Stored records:
· · · · ·
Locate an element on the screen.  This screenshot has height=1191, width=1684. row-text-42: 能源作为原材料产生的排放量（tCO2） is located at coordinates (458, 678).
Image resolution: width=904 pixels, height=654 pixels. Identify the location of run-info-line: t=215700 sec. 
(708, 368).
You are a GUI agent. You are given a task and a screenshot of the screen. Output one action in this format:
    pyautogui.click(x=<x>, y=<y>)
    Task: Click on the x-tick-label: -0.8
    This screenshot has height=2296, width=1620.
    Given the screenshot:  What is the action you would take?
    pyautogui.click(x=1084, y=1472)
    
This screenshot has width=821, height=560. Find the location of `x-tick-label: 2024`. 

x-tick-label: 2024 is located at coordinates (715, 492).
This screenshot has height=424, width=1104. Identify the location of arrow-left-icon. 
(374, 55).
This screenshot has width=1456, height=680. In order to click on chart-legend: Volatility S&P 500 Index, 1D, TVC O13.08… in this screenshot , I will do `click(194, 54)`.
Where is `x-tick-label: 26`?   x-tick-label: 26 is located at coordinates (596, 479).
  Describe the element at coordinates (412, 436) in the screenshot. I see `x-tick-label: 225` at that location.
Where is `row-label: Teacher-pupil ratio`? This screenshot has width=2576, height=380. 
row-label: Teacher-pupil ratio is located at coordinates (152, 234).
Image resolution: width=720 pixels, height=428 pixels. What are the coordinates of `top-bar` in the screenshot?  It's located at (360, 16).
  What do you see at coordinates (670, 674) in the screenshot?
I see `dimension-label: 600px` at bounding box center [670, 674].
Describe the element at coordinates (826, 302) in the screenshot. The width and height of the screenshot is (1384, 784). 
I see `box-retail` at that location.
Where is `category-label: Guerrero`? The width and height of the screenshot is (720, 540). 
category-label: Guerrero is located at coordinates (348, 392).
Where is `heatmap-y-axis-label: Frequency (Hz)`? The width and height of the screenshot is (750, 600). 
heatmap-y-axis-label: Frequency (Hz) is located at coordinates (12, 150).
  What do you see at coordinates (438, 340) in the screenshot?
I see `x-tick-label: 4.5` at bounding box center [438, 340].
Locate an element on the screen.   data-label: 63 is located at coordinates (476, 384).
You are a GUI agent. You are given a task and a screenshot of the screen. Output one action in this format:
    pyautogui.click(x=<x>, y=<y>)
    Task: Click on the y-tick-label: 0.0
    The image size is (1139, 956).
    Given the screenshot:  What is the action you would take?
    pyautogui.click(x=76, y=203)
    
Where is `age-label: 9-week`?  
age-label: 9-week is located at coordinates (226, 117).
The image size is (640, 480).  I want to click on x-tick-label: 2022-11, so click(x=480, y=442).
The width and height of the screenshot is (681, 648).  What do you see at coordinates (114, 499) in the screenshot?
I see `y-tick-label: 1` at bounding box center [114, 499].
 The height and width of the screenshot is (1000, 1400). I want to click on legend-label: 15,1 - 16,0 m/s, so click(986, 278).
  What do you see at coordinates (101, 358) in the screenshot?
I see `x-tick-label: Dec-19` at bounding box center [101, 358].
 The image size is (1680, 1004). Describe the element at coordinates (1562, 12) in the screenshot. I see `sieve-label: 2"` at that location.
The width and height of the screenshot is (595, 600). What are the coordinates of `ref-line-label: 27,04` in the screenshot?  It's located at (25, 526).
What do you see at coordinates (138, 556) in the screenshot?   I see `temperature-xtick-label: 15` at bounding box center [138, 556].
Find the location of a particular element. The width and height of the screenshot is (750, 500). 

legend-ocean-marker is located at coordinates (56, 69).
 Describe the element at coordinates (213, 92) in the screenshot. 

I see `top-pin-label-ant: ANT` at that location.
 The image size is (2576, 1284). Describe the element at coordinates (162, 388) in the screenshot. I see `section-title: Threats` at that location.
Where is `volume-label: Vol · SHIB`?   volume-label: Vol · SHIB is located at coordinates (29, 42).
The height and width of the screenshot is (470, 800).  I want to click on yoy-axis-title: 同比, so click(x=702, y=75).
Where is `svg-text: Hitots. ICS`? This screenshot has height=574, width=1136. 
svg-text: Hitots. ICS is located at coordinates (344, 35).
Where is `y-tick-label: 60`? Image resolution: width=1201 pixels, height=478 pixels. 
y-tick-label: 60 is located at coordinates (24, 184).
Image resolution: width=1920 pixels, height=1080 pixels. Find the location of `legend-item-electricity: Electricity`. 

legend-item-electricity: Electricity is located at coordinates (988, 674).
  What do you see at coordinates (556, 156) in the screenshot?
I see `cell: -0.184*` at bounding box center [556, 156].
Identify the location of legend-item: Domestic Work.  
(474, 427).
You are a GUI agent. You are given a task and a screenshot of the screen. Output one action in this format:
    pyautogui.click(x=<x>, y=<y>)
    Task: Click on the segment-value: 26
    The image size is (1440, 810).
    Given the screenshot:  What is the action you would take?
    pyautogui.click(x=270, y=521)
· · · · ·
• PROBLEM STATEMENT: Could you give the lines again, from the one containing "has width=2576, height=380." through the one containing "row-label: Teacher-pupil ratio is", switching "screenshot" to "image" and leaving everything else unchanged?

• REPLY:
Where is `row-label: Teacher-pupil ratio`? This image has width=2576, height=380. 
row-label: Teacher-pupil ratio is located at coordinates (152, 234).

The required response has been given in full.